• [Problem to work on]
List every line of the items below that contains the word "with", matching case exactly.

• [Dataset]
━━━━━━━━━━━━━━━━━━━━━━━━━━━━━━

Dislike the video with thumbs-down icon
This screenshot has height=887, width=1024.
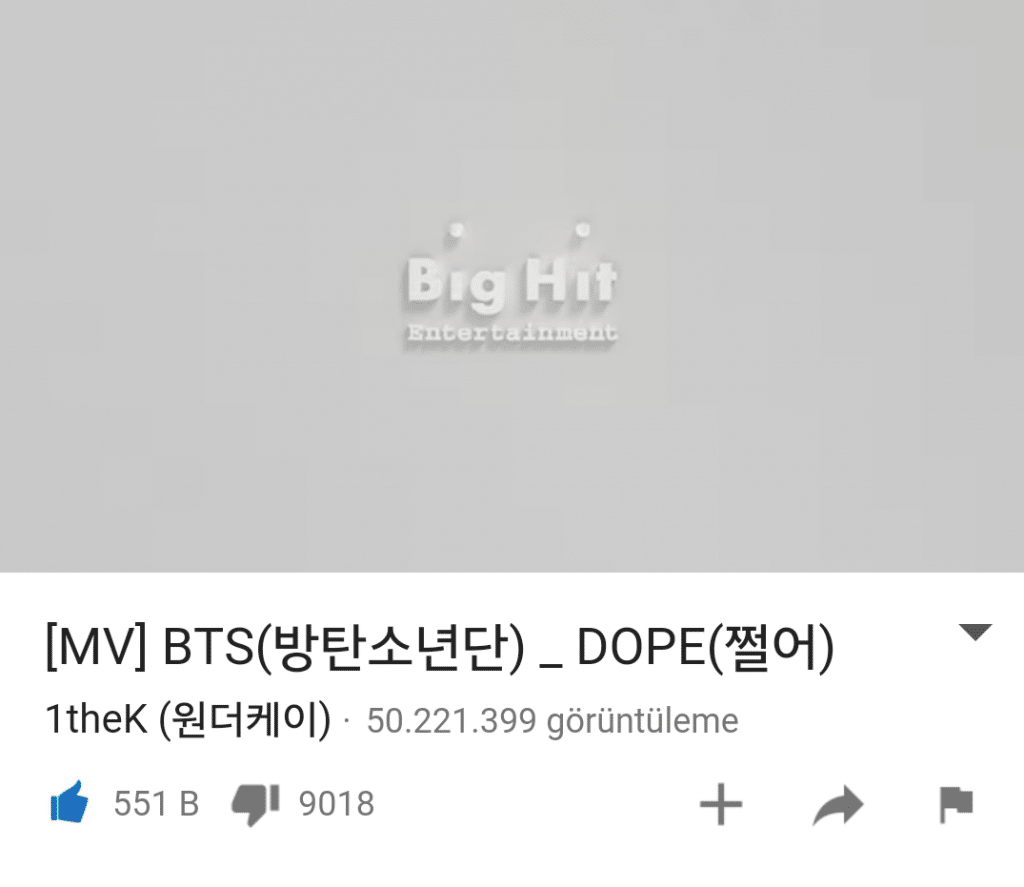[x=255, y=804]
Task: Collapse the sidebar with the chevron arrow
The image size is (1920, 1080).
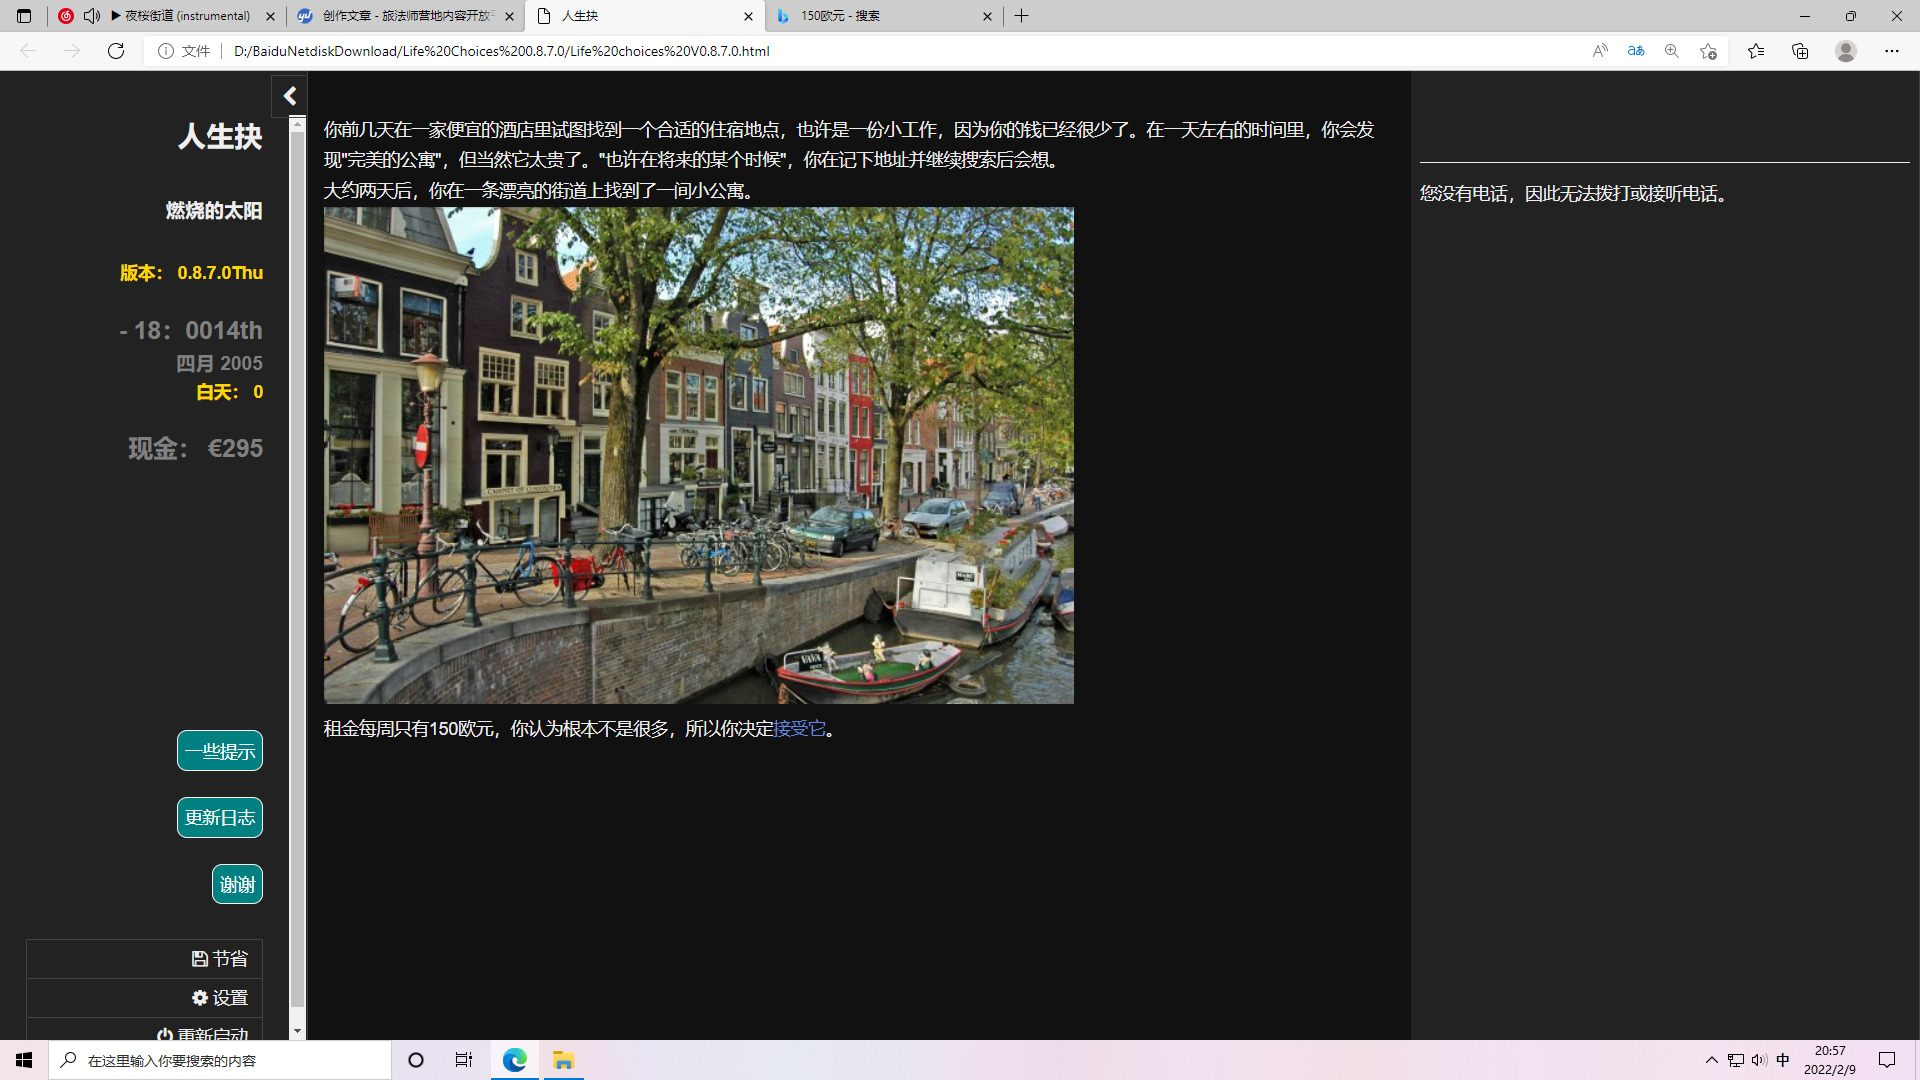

━━━━━━━━━━━━━━━━━━━━━━━━━━━━━━

• [Written answer]
Dislike the video with thumbs-down icon
Task: Collapse the sidebar with the chevron arrow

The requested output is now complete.